With the MSBA program’s emphasis on client data and group projects, students gained hands-on experience which allowed them to build strong resumes and gave them relevant experience for their interviews. Several students received offers and accepted both local and out-of- state jobs. Lane Colyer and Bailey Harper both began working in their second semester of the program, Lane as a consultant for ATG Consulting and Bailey as an associate marketing manager for VIM & VIGR (pictured on the right), a compression sock company. Jessica Wyrick accepted a position as a marketing manager for local startup Orbital Shift. Jim O’Neill took a position with the Salish-Kootenai Tribes to analyze and digitize medical records. Kayla Gonzales accepted a digital analyst position with Shaw + Scott, a digital advertising agency based in Seattle. Other students wanted the summer to re-group and spend time with family; they are working on temporary projects while applying and interviewing for various positions to start later in the fall.
Partnerships with the business community and other organizations are a differentiating feature for our program.
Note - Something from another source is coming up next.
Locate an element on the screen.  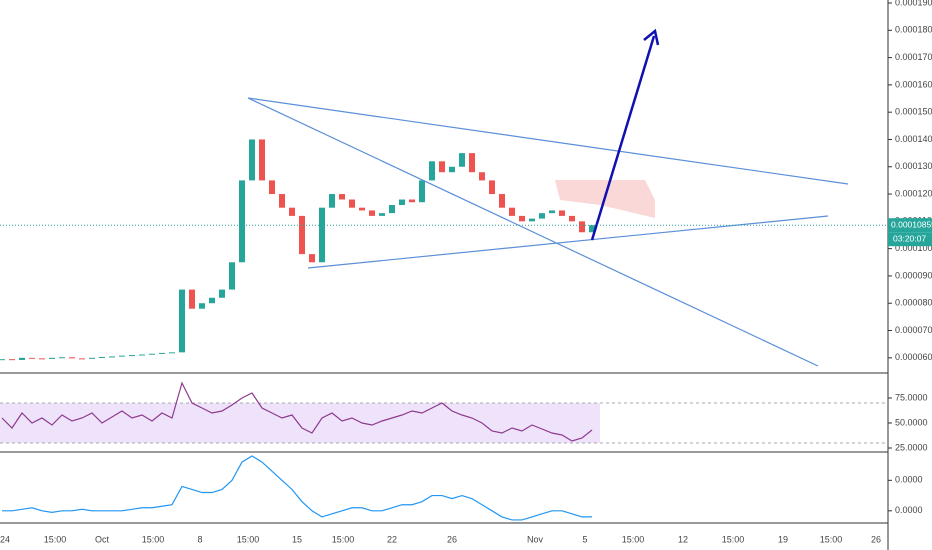
countdown-label: 03:20:07 is located at coordinates (910, 238).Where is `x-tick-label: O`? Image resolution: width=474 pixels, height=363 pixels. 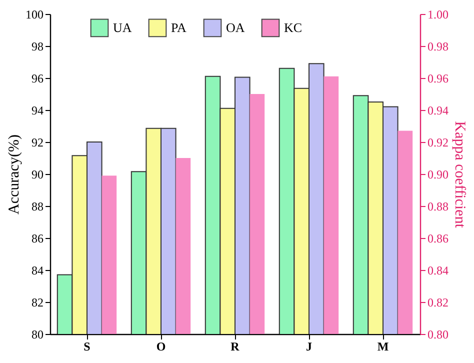 x-tick-label: O is located at coordinates (161, 347).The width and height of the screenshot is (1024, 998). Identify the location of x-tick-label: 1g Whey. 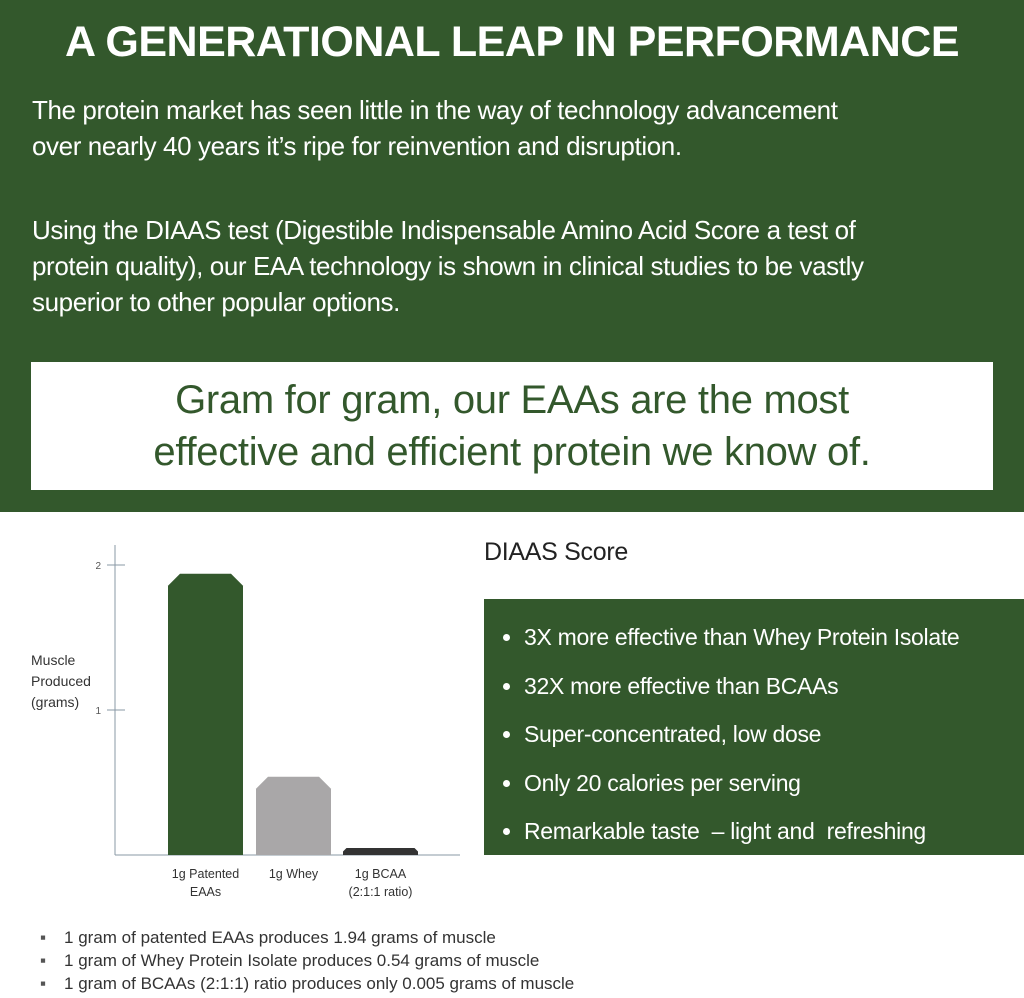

These partnerships include, for example, the Missoula Economic Partnership, where James Grunke and Jenni Graff, provided internships, discussions with potential employers, and great advocacy of the program in the business community.
Washington State Employees Credit Union provided important financial support for things like the MSBA showcase, hosting speakers, and student travel. Companies who provide datasets for the students to work with, host internships for students, provide monetary support, serve as speakers, and interview and hire students all play important roles in the success of our program.
Reflecting on the first year of the program, three critical success factors emerged. First, the intellect, work ethic, interdisciplinarity and camaraderie of the inaugural cohort of students were key to the first year’s success. These students worked hard, supported each other, and exhibited adaptability as the year unfolded, sometimes in unexpected ways. Their strengths, coupled with a “get s*** done” attitude, provided a foundation for success.
Equally important were the faculty, staff, and leadership team within the School of Business. The first year of prepping new classes for a brand-new program not only was a lot of hard work; it also resulted in some important—yet unanticipated—insights that have led to fruitful modifications for the upcoming year.